Fundamental Principles

The primary goals of very low defect rate and very high resilience to change are realized in CbyC by two fundamental principles: to make it difficult to introduce errors in the first place, and to detect and remove any errors that do occur as early as possible after introduction.

The key to implementing these principles is to introduce sufficient precision at each step of the software development to enable reasoning about the correctness of that step – reasoning in the sense that an argument for correctness can be established either by review or using tool support. The aim is to demonstrate or argue the software correctness in terms of the manner in which it has been produced (by construction) rather than just by observing operational behavior.

It is the use of precision that differentiates approaches such as CbyC from others in common use. Typically, software development approaches endure a lack of precision that makes it very easy to introduce errors, and very hard to find those errors early. Evidence for this may be found in the common tendency for development life cycles to migrate to an oftenrepeating code-test-debug phase, which can lead to severe cost and timescale overruns.

Conversely, the rigor and precision of the CbyC approach means that the requirements are more likely to be correct, the system is more likely to be the correct system to meet the requirements, the implementation is more likely to be defect-free, and upgrades are more likely to retain the original correctness properties.

Achieving the Fundamental Principles

The principles of making it difficult to introduce defects and making it easy to detect and remove errors early are achieved by a combination of the following six strategies:

  • Using a sound, formal notation for all deliverables.
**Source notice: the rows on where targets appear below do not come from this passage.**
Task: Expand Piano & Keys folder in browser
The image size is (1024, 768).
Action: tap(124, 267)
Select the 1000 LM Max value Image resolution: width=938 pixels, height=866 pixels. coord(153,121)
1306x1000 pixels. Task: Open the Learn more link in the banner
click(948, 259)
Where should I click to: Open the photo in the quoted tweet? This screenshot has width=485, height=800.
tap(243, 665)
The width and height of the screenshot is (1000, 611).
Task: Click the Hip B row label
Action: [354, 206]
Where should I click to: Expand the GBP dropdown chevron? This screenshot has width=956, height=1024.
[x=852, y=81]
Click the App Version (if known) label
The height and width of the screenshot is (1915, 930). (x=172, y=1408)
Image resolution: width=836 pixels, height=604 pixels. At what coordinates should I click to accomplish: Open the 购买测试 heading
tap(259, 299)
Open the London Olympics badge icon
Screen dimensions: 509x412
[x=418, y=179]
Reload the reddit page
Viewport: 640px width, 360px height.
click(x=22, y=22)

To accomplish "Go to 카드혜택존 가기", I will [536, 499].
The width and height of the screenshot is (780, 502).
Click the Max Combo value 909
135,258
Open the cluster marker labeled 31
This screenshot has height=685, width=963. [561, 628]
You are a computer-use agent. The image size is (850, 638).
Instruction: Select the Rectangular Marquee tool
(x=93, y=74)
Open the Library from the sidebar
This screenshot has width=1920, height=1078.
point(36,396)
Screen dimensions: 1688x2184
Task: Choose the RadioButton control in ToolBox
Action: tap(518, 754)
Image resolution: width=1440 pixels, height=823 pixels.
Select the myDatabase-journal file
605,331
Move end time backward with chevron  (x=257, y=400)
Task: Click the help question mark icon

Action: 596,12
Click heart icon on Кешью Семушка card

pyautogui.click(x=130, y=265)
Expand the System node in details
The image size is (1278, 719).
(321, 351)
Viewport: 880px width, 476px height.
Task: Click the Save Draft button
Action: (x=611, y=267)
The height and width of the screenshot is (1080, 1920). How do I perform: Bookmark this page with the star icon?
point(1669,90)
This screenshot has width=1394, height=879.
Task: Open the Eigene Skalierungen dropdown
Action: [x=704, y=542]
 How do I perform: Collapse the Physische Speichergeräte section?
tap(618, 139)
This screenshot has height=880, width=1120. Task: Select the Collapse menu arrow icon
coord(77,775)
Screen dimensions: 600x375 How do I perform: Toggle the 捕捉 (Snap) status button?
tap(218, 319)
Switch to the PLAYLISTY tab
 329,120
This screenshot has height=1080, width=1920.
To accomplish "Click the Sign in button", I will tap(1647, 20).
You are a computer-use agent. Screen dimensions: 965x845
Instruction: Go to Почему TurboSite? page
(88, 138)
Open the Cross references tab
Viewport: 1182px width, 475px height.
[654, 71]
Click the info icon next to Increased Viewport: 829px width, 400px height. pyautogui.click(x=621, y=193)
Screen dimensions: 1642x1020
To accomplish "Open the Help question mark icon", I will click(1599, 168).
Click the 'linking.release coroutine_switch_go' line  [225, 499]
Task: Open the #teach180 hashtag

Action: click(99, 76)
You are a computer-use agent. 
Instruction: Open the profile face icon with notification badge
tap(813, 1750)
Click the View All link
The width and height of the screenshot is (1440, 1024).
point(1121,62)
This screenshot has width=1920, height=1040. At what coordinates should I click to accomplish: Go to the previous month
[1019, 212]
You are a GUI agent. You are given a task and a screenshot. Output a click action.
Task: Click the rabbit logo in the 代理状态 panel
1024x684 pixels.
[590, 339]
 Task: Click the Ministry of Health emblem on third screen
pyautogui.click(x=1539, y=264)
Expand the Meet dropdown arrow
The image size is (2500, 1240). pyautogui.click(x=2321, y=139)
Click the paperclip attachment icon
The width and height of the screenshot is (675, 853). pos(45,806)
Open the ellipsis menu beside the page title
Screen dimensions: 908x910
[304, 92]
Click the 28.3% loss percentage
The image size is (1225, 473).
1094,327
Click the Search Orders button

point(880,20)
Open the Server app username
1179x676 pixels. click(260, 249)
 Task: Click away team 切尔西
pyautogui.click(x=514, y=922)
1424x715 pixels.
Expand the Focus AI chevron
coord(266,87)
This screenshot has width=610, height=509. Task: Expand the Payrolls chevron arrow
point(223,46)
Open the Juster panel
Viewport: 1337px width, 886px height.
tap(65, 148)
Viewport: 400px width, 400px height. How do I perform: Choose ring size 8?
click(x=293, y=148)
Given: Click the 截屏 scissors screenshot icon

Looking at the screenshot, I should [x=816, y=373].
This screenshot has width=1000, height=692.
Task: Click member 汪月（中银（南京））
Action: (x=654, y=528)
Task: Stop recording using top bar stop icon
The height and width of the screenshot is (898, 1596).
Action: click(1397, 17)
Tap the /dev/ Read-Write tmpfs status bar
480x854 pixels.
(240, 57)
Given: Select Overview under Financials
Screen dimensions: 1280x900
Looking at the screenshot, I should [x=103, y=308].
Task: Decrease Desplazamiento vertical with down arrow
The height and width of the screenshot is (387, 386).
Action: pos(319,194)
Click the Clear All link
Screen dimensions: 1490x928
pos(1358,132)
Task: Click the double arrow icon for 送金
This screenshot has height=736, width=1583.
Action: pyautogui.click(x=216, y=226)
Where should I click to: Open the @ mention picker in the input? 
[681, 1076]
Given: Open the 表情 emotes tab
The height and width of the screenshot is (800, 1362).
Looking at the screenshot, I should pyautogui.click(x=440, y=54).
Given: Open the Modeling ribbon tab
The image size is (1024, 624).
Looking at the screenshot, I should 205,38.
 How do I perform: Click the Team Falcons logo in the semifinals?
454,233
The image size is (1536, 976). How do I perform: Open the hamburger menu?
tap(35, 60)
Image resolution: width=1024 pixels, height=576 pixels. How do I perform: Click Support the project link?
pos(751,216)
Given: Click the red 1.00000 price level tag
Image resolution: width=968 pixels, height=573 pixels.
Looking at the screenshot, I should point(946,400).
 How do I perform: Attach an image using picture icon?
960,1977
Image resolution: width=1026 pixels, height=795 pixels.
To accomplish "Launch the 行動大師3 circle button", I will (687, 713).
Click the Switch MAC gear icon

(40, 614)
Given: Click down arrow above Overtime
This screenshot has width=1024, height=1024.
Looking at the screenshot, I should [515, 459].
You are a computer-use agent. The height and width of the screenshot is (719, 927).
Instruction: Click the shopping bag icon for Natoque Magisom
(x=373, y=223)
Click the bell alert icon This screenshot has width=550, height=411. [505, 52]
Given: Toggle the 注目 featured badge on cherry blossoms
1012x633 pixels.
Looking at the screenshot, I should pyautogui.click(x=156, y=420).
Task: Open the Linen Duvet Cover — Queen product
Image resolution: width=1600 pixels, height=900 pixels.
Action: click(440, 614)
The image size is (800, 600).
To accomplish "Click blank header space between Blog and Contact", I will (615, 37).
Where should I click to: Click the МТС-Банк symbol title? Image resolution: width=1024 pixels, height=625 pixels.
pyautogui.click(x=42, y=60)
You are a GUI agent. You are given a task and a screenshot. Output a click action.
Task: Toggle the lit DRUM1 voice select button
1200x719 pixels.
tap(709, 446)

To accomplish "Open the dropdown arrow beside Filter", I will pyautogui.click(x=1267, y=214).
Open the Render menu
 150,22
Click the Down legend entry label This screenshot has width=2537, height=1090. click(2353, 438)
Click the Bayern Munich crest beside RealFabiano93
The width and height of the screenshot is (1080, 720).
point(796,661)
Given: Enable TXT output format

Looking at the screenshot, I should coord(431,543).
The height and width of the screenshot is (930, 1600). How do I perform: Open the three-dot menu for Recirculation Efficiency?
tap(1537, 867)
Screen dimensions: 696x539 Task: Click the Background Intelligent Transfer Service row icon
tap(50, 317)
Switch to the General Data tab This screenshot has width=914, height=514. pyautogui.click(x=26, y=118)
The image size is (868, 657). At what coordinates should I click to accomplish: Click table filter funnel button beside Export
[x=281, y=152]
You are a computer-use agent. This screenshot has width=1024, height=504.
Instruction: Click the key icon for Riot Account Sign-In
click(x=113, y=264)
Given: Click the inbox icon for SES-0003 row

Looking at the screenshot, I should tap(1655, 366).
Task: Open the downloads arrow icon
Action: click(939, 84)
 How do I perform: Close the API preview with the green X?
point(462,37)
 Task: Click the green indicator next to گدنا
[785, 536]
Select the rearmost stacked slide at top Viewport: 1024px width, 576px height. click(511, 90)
For example, using Z for writing specifications so it is impossible to be ambiguous, or using SPARK to write the code so it is impossible to introduce errors such as buffer overflows.
  • Using strong, tool-supported methods to validate each deliverable. For example, carrying out proofs of formal specifications and static analysis of code. This is only possible where formal notations are used (strategy No. 1).
  • Carrying out small steps and validating the deliverable from each step. For example, developing a software specification as an elaboration of the user requirements, and checking that it is correct before writing code. For example, building the system in small increments and checking that each increment behaves correctly.
  • Saying things only once. For example, by producing a software specification that says what the software will do and a design that says how it will be structured. The design does not repeat any information in the specification, and the two can be produced in parallel.
  • Designing software that is easy to validate. For example, writing simple code that directly reflects the specification, and testing it using tests derived systematically from that specification.
  • Doing the hard things first. For example, by producing early prototypes to test out difficult design issues or key user interfaces.

These six principles are not in themselves difficult to apply, and may even appear obvious. However, in the authors’ experience, many software development projects fail to deliver against many, if any, of these principles.